Eastern Virginia Medical School Norfolk, VA, United States
Byung S. Yoo, MD, Ana R. Vilela, MD, Parth J. Parekh, MD Eastern Virginia Medical School, Norfolk, VA
Introduction: The formation of fistulas to other viscera as a complication of pancreatic pseudocyst (PP) is rare. We present a case of acute pancreatitis complicated by a fistula between an infected PP and the bile duct.
Case Description/Methods: 30-year-old male with history of alcohol abuse presented with acute pancreatitis (AP) and a peripancreatic fluid collection thought to represent a PP. He was conservatively managed and was discharged with follow up. Two weeks later, he returned with worsening abdominal pain and nausea although he remained abstinent from alcohol. CT imaging showed an enlarged PP, measuring 14 x 12cm and evidence of intrahepatic biliary duct dilation. (Figure 1A) Cholangiogram revealed extravasation of contrast originating from the left main hepatic duct to the PP suggestive of a fistula (Figura 1B). A biliary sphincterotomy was performed and stent placed at the take-off of the left hepatic duct. Next, endoscopic ultrasound (EUS) revealed a 5.3 x 7.3cm cystic lesion at the level of the pancreatic body, and fine needle aspiration was performed demonstrating purulent fluid. Finally, an EUS-guided cystogastrostomy was created utilizing a lumen apposing metal stent. Cyst fluid studies were significant for amylase of 3,443 U/L and CEA of 5.4 ng/ml, and the fluid cultures grew Streptococcus mitis/oralis and Klebsiella pneumonia. Patient tolerated the procedure well without any complications. He received octreotide and completed a course of antibiotics with Cefazolin. The pre-existing stents in the biliary tree and pancreatic duct were removed after 3 months with cholangiogram demonstrating resolution of fistula. (Figure 1C).

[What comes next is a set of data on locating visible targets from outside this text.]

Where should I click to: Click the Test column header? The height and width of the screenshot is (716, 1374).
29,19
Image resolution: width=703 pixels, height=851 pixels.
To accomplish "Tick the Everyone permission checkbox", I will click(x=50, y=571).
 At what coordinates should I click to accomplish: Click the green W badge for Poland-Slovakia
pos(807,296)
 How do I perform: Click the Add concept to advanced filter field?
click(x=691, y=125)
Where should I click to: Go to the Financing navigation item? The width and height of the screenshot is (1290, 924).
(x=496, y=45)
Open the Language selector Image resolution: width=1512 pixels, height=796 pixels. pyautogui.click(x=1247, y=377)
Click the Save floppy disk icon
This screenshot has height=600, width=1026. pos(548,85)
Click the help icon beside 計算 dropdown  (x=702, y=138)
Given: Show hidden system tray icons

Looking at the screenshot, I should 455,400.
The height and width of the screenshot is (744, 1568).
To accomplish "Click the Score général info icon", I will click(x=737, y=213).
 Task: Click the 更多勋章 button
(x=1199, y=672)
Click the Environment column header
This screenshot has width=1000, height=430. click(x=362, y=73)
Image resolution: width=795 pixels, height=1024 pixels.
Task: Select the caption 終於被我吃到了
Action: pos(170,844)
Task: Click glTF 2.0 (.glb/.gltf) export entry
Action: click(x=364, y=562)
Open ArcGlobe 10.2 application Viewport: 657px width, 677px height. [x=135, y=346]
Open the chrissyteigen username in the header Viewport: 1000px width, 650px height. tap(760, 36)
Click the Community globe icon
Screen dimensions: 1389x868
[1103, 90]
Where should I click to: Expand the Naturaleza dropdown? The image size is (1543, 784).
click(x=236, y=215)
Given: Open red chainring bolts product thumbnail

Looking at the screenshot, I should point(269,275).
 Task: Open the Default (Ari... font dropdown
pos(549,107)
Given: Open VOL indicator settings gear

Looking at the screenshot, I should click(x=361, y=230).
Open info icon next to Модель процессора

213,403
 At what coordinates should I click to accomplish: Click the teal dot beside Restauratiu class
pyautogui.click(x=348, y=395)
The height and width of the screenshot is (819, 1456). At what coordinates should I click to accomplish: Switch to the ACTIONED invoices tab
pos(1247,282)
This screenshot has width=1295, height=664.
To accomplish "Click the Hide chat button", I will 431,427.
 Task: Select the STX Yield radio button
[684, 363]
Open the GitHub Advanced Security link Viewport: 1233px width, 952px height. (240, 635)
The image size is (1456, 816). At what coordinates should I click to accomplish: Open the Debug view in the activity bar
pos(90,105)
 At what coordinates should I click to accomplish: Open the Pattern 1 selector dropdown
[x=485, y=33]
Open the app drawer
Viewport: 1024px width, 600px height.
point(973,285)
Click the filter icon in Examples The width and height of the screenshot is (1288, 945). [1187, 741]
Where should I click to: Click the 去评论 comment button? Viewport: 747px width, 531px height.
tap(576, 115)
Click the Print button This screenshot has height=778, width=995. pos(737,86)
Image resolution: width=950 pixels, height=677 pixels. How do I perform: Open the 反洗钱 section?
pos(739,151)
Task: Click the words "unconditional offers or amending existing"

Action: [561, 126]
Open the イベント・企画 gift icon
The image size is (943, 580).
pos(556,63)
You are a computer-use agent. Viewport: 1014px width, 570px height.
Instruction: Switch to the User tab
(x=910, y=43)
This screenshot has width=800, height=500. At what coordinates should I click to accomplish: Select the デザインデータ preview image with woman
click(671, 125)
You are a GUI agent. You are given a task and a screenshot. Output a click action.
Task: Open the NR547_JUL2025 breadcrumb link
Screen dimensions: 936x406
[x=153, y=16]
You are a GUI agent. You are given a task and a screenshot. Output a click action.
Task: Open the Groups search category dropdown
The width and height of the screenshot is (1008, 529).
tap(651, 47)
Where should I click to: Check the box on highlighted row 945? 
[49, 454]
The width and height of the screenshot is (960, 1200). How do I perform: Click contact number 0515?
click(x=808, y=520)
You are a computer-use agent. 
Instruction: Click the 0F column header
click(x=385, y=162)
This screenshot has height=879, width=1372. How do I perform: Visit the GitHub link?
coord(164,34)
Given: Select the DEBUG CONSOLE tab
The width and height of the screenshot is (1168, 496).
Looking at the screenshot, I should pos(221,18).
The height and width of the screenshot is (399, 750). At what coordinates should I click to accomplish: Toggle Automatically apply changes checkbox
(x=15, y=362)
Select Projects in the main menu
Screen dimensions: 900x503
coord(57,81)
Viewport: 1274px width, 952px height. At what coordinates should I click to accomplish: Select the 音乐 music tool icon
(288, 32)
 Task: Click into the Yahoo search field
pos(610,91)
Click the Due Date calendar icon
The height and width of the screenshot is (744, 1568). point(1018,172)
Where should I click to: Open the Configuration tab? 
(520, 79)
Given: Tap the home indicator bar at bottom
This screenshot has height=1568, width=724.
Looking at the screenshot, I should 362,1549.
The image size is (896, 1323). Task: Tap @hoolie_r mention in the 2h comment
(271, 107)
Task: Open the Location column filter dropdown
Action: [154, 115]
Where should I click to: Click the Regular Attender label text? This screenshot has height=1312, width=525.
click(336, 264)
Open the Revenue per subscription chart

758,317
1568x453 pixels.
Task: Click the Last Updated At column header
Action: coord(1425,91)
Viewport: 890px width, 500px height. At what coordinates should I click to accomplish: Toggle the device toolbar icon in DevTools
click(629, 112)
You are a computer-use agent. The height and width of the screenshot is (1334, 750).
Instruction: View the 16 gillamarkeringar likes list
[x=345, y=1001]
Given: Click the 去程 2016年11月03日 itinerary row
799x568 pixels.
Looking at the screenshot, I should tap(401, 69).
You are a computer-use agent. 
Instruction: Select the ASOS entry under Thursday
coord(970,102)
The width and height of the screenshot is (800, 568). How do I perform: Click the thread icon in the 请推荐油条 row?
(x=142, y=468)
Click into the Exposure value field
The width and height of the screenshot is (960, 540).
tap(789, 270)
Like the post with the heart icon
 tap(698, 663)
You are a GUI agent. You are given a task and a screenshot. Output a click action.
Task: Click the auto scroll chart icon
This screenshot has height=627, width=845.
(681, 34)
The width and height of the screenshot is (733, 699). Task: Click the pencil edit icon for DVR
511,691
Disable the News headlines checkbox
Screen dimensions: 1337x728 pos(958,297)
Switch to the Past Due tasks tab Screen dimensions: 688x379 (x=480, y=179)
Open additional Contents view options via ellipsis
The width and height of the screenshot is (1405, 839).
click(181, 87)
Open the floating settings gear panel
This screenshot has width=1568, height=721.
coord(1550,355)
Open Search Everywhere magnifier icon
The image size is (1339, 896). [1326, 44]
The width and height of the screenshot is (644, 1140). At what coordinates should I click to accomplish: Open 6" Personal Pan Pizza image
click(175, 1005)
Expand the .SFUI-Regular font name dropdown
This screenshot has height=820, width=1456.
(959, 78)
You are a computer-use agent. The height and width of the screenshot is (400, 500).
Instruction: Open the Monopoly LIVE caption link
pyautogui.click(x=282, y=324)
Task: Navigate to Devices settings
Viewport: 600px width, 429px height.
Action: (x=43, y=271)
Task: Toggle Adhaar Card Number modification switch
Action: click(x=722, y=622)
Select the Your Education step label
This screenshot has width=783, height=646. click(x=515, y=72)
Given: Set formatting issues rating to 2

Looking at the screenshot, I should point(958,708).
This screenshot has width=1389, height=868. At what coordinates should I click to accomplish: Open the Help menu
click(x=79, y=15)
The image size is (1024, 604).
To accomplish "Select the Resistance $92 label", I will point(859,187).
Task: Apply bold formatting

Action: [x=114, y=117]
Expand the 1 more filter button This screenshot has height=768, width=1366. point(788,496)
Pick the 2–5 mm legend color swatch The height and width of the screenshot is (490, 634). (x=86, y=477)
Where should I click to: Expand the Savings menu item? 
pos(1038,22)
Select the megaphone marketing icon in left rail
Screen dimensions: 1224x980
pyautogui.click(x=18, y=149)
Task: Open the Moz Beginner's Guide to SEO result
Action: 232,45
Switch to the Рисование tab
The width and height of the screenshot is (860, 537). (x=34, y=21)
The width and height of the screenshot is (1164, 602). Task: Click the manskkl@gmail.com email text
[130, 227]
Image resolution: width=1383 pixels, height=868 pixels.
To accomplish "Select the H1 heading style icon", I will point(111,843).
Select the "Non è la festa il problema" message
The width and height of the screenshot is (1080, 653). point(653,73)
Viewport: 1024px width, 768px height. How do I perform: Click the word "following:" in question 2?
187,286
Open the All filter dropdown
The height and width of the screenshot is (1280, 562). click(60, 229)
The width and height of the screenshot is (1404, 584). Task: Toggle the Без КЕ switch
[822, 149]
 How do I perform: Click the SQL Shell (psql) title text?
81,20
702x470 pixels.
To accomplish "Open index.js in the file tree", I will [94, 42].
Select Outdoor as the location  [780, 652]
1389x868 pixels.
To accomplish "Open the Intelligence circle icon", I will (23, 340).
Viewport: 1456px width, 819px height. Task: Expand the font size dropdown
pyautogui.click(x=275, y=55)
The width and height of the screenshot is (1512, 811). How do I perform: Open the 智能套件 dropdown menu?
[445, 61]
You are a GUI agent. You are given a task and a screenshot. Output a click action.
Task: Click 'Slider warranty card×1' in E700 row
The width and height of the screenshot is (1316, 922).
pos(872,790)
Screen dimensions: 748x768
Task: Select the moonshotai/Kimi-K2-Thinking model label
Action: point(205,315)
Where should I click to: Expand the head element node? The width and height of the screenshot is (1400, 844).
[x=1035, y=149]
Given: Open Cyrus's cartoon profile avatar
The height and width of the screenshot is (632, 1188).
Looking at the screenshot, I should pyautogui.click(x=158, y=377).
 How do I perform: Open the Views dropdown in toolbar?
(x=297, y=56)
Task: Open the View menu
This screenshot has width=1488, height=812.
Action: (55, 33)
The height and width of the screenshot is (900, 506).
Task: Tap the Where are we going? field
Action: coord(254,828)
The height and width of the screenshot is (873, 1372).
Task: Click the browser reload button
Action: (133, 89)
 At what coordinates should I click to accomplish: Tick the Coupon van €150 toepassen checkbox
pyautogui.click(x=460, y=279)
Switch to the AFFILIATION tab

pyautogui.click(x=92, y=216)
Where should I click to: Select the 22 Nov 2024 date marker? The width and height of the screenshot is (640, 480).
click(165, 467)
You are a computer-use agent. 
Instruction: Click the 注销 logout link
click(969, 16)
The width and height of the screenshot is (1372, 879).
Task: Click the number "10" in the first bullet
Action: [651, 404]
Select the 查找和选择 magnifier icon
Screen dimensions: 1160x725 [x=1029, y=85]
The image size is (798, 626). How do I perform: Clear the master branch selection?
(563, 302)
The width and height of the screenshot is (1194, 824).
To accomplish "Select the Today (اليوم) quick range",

Discussion: Fistulous communication between a PP to the biliary tree is extremely rare. The management of this condition is not yet fully defined as there are very few reported cases treated either surgically, via percutaneous external drainage, or via endoscopic ultrasound guided drainage and biliary stenting. In our case, we successfully managed a large, infected PP that fistulized to the intrahepatic ducts by placing biliary and pancreatic stents, an EUS-guided cystogastrostomy, administering octreotide and the appropriate antibiotics. This case highlights potential serious complications of PP and the importance of the expertise in successfully treating the complication.
Figure: Figure 1: 1A. Coronal CT showing PP measuring 14 x 12cm and evidence of intrahepatic biliary duct dilation. 1B. ERCP showing extravasation of contrast from the left main hepatic duct to the PP indicating biliary fistula. 1C. Repeat ERCP after biliary and pancreatic stents removal showing fistula resolution.
Disclosures: Byung Yoo indicated no relevant financial relationships. Ana Vilela indicated no relevant financial relationships. Parth Parekh indicated no relevant financial relationships.
Byung S. Yoo, MD, Ana R. Vilela, MD, Parth J. Parekh, MD. P0092 - A Bizarre Connection in an Alcoholic Patient: Pancreatic Pseudocyst With Fistula to the Bile Duct, ACG 2021 Annual Scientific Meeting Abstracts. Las Vegas, Nevada: American College of Gastroenterology.